Игнат рассказывал Жене обо всем этом с некоторой смущенной досадой – потому что каждому в отдельности было ясно, хоть об этом пока и молчали, что Машино внезапное негативное отношение, смешное по сути, может привести к полному провалу для них двоих: ведь если бы дело однажды дошло до выбора между Машей и Женей – Игнат бы вырвал собственное сердце и кинул его в пасть Рики, но сильного стресса для дочери не допустил бы…
А между тем, скромно пробираясь в темноте среди двухметровых сугробов, еще маленький, но неведомый и страшный, к Петербургу подбирался новый, 2011 год – а рецидива у Маши все не было, наоборот, очередные анализы, результаты которых в то же самое время там были сокрушительны, здесь выглядели настолько обнадеживающе, что Игнат впервые позволил себе пригласить Женю гулять в Ломоносовский парк – одну, а там обнял за плечи и так молча водил по дорожкам, боясь заговорить, – и она молчала, как каменная. Короткий декабрьский день – у них обоих значившийся в расписании «методическим», то есть, завуалированным выходным, – угасал на глазах так быстро, что они, незаметно забравшиеся в самые дебри, в какой-то момент поняли, что не выберутся до полной темноты. Замерзшие снаружи, но переполненные лавой чувств изнутри, и оттого не восприимчивые к усиливающейся стуже, мужччина и женщина разъединились и ускорили шаг. Поспешая за Игнатом по утоптанной дорожке, Женя вдруг остановилась, пораженная страшной мыслью: если они сейчас выйдут из парка – вот так, не разрешившись, – то все будет кончено: не выйдя наружу, лава вернется в душу и выжжет ее дотла. Она достаточно долго прожила на земле – в совокупности шестьдесят пять лет! – и все эти годы прошли напрасно.

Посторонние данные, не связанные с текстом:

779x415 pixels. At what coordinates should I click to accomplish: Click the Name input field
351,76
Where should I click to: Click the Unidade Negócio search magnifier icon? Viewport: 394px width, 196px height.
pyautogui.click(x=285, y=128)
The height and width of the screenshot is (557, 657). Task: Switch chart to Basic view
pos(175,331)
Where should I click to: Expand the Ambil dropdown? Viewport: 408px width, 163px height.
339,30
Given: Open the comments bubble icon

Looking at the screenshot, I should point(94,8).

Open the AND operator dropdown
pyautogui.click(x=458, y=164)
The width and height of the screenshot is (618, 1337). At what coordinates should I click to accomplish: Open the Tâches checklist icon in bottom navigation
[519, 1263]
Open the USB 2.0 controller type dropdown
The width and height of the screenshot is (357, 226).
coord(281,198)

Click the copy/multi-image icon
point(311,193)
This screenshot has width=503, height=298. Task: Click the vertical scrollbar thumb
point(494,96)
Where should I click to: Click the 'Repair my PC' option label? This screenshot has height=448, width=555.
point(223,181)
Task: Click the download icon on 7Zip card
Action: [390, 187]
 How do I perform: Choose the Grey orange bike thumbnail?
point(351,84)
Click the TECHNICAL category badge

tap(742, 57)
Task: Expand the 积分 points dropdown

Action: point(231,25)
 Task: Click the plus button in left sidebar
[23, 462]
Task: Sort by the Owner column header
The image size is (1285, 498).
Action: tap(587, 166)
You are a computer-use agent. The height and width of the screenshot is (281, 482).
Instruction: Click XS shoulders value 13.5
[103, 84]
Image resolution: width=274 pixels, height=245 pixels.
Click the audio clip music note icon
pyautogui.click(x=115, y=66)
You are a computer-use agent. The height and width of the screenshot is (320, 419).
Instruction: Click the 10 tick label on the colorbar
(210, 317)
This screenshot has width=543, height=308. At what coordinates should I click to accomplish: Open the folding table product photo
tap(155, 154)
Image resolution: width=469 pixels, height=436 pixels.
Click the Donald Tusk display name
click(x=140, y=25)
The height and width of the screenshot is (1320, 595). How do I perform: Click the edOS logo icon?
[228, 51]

– Игнат!!! – крикнула Женя таким голосом, что он бросился, к ней в испуге. – Игнат. Если здесь и сейчас я не расскажу вам всего, то идите лучше дальше один.
– А… вы? – изумленно выдохнул он.
– А я останусь здесь и повешусь, – твердо ответила Женя. – Потому что Рики-то ведь – все знает, и давно бы сам рассказал, если бы умел говорить.
Ей было все равно, подумает ли он в зимнем ночном парке, где звенит по веткам усиливающийся под луной мороз, что она сошла здесь сегодня с ума, или решит, что она попросту больна шизофренией с классическим симптомом раздвоения личности – а вдруг, действительно больна?! – но молчать означало предать любовь, его и свою, и по сравнению с этим ничто не имело значения…
Мороз завернул далеко за двадцать, и звенящий парк накрыла страшная ледяная тьма, говорить в которой неожиданно оказалось легче. Женя все время видела только оранжевый маячок Игнатовой сигареты, и слышала его частое взволнованное дыхание. Если бы не толстая зимняя куртка, то и биение сердца можно было услышать в такой ночи… Когда Женя замолчала, оба стояли, прислонившись каждый к своему дереву, потому что сесть здесь можно было только в сугроб. Что он скажет? «Вы переутомились и перенервничали, давайте я отвезу вас домой»? «Как у вас повернулся язык сказать, что моя дочь умрет»? «Вам нужно пойти в церковь и рассказать об этом на исповеди»?
Сигарета как раз погасла, и стало уж совсем непереносимо жутко рядом с человеком, который мог сейчас стать безвозвратно чужим или же – ближе близкого, – и Женя вдруг услышала в кромешной тьме короткий смешок. Потом Игнат глухо заговорил, и в голосе ясно слышалась мрачная усмешка:
– Это великолепно. Я тут страдаю, люблю женщину, спасаю дочь от смерти, детей учу, строю теории – и так далее, и так далее… А оказывается, что я просто персонаж Жениного сна. Вот Женечка проснется – и все возьмет и растает – вместе со мной. А я-то убиваюсь, обеты какие-то даю! А все просто сон. Ай да Женя!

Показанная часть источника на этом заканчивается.